The UK by far leads the way for price promotions in Europe with almost half (49.8%) of all food products sold on some kind of promotion. And although promotional activity in mainland Europe has typically been at much lower levels, levels have been creeping upwards in recent years.
But a decline in British promotions this year, which fell by 2.6 points according to data from market research firm IRI, could benefit manufacturers across Europe.
“The big decline in sales of food products on deal comes from the UK this year but we might expect to see the rest of Europe stabilise over the next few years,” said strategic insight director at IRI Tim Eales.
“This decline in promotional intensity indicates the first serious pause in promotional escalation ever seen in the UK and that it is a sign that manufacturers are evaluating whether the high cost of promotions gives them sufficient returns in the form of increased sales and profit,” reads a new report, entitled IRI Price and Promotion in Western Europe.
The report is based on data taken from nine food categories in seven European countries: France, the Netherlands, Italy, Spain, the UK, Germany and Greece.
Good news for manufacturers
According to Eales, this drop in retailers’ reliance on price promotions should be welcomed as good news by food manufacturers.
“Promotions have been increasing for some years,” he told FoodNavigator. “They are higher in the UK than any other country yet evidence shows us that promotions often lose money and they are not helping manufacturers to improve sales at the normal price which means they are not helping their margins. Further they can erode brand equity.”
Money invested into promoting special offers also drains marketing budgets and erodes new product development, he says.
Goodbye to multi-buys
The type of promotion used by retailers and manufatcurers is also changing. Multi-buy offers, for instance, have come under increased scrutiny for fuelling food waste, and have fallen from 15% to 12% of all products sold.
The UK has the highest levels of trade promotion in Europe while Spain has the lowest level at 19.4%, just below France and Germany.
Italy has one of the highest levels of promotional activity for food in mainland Europe, with around €32 for every €100 spent on special offer. However, some retailers are now opting for an ‘every day low price’ policy to move beyond this approach.

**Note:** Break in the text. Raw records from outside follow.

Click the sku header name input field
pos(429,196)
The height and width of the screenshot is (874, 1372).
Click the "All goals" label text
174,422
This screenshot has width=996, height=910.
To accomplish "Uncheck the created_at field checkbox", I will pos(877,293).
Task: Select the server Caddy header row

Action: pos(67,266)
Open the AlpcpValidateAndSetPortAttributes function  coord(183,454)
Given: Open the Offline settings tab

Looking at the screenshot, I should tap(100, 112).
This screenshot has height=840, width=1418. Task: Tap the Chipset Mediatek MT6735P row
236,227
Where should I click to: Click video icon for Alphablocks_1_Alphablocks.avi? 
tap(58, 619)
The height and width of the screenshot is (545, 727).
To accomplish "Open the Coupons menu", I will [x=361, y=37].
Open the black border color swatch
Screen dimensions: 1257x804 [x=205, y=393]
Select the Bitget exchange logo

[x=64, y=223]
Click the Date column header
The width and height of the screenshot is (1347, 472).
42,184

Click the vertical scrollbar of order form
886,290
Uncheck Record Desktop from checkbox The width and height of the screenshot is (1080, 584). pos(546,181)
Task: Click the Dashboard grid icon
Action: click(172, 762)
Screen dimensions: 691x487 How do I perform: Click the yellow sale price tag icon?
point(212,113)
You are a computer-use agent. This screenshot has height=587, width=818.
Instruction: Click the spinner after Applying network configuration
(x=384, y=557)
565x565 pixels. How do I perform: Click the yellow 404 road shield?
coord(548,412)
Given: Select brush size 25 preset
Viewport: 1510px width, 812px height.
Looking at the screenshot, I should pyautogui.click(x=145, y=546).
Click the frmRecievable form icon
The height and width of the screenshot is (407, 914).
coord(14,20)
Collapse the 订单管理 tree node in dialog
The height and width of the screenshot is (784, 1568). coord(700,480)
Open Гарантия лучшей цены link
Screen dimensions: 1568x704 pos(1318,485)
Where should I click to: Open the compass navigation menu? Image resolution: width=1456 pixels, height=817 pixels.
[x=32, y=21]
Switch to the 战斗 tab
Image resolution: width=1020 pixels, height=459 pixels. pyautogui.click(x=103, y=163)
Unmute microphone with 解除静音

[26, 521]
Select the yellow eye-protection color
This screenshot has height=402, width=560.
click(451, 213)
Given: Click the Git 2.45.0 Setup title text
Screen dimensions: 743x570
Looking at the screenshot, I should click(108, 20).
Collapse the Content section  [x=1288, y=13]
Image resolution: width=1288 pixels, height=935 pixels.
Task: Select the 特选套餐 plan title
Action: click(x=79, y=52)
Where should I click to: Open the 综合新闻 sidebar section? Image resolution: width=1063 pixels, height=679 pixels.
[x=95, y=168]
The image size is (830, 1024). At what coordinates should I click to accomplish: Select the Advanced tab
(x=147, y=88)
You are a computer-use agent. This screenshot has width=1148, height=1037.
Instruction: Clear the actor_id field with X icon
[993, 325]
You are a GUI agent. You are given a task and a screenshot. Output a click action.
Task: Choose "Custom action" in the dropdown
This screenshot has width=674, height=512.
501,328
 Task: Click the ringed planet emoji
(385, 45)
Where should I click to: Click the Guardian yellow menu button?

Auchan, for example, enlarged its private label value tier offering in Italy last year which it advertised with the slogan: ‘At Auchan’s you save money without waiting for promotions’.
“Furthermore, in cases where more than one pack has to be paid for, in order to benefit from the offer, it works against those on a budget who want to spend less overall on their shopping trip, so they prefer to buy things one at a time but at a lower price,” said Eales.
Simple and clear communication
In their place, money-off offers for a single item are becoming popular with shoppers. Where retailers or manufacturers do choose to use a price promotion, they must make sure it stands out.
“Promotions need to be simple and clear to the shopper in store and must genuinely excite them. Promotions around new product innovations for example can achieve this as do promotions with genuine reductions that are linked to key events such as Black Friday,” he added.
IRI's analysis covered every major supermarket and hypermarket in France, Italy, the UK and the Netherlands while for Spain 83% of major retailers were covered and around half in Greece and Germany.